La Procura voleva arrestarlo, metterlo ai domiciliari. Il giudice ha respinto la richiesta, gli ha solo proibito per un anno di ricevere incarichi pubblici: incarichi che comunque, con quanto sta accadendo, difficilmente sarebbero arrivati. Non decade dalla carica che gli sta più a cuore, quella di presidente della Triennale, affidatagli dal sindaco Beppe Sala che ieri gli riconferma la fiducia, «non vedo motivo di revocarlo», e quindi sarà lui fra tre mesi a dare il via alla 24esima edizione. Ma sono magre consolazioni davanti alle parole di pietra che il giudice Luigi Iannelli gli riserva, la «risoluzione criminosa», la «elevata capacità a delinquere». Giudizi che in un attimo fanno il giro delle chat, che suscitano le reazioni dei tanti che di Boeri hanno stima, dei molti che lo invidiano, di quelli che riconoscono i suoi meriti ma ne criticano l'ambizione onnivora.

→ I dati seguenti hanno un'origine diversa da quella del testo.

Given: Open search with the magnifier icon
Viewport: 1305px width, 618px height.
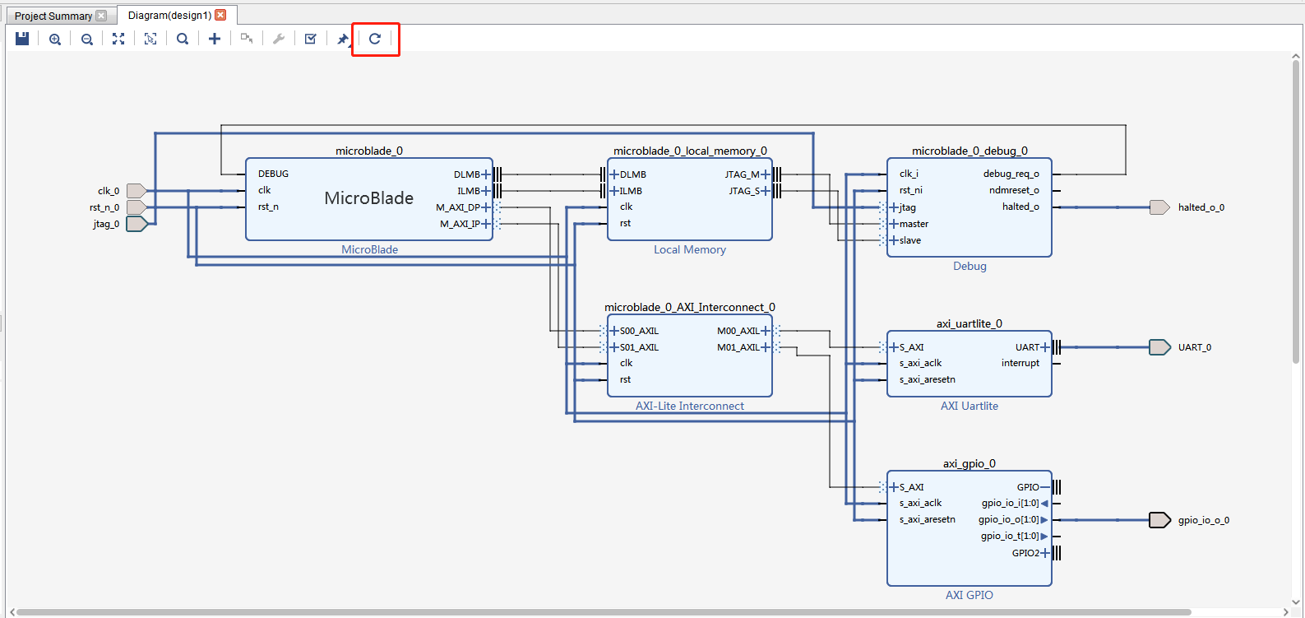Looking at the screenshot, I should point(183,39).
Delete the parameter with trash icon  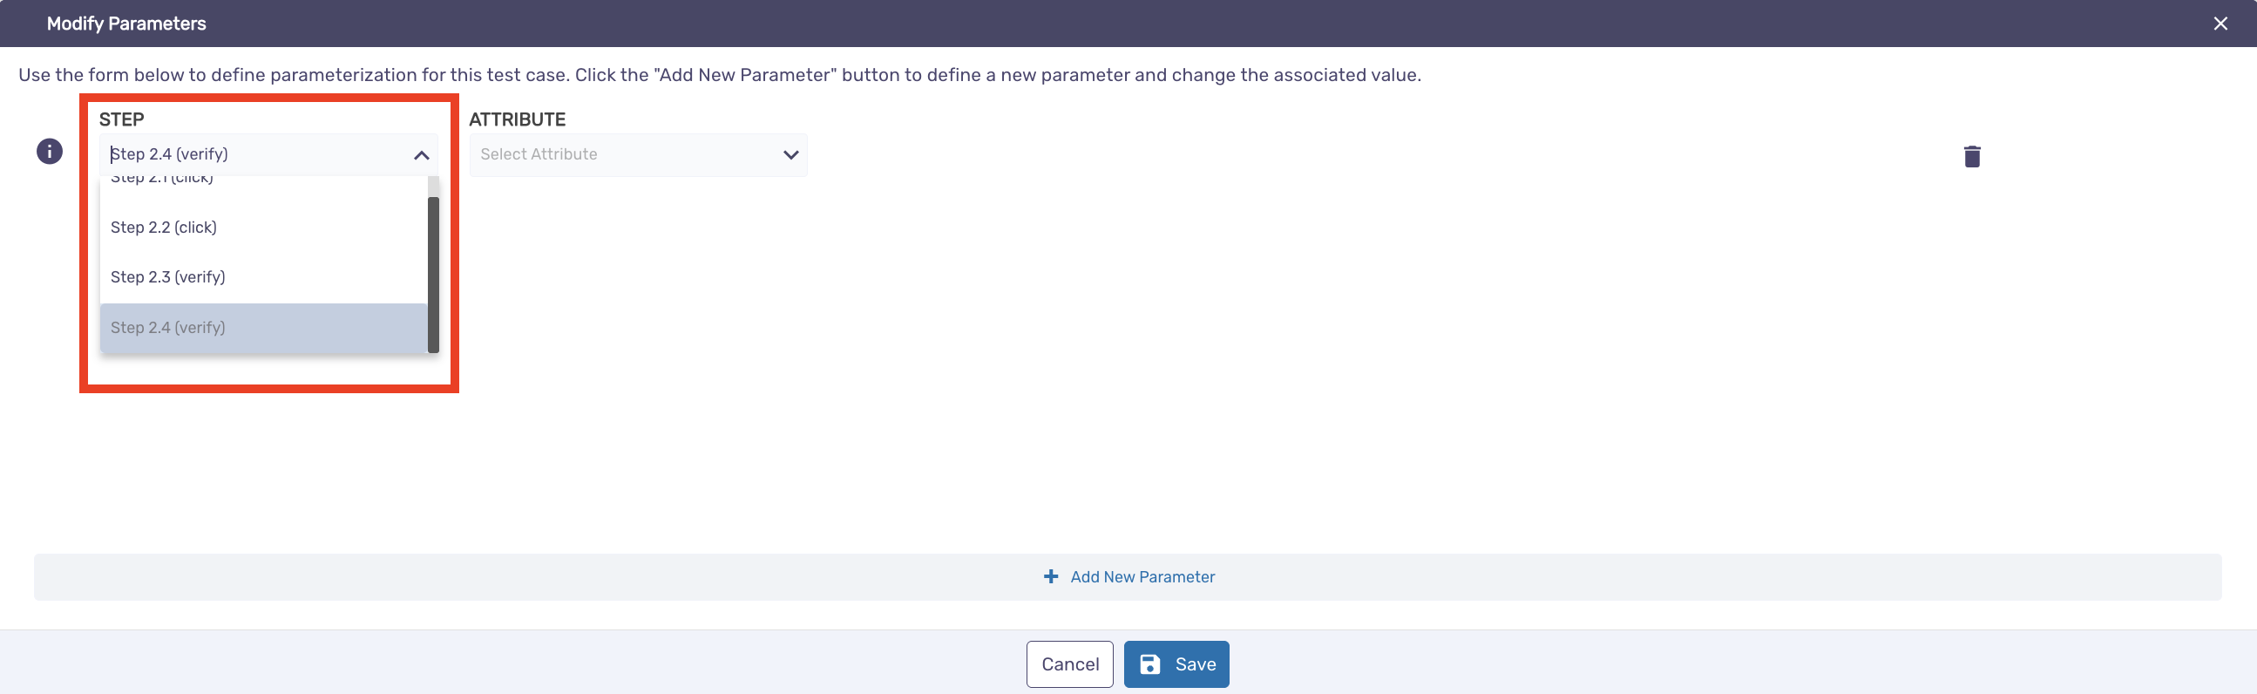(1971, 156)
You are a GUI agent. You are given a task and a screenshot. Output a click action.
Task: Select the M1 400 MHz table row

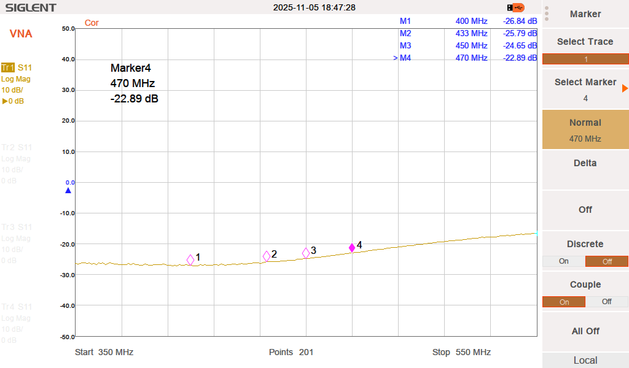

Inciampo provvisorio o caduta, si vedrà. Di sicuro se inciampa Boeri inciampa con lui un pezzo di Milano poderoso e importante, quella che ne ha osservato e favorito l'ascesa, figlio prediletto e fiore all'occhiello, quella che benedì nel 2010 la sua candidatura alle primarie, voluta dai maggiorenti del Pd, e andata a schiantarsi per la miseria di tremilaquattrocentonovantotto voti di distacco contro la rimonta di Giuliano Pisapia. Come sarebbe stata diversa, tutta la storia, se quella volta avesse vinto Boeri. Se a incarnare il ritorno della sinistra al potere invece del sindaco arancione fosse stato questo professionista lucido e pragmatico. Ammesso che riuscisse anche lui a battere poi Letizia Moratti.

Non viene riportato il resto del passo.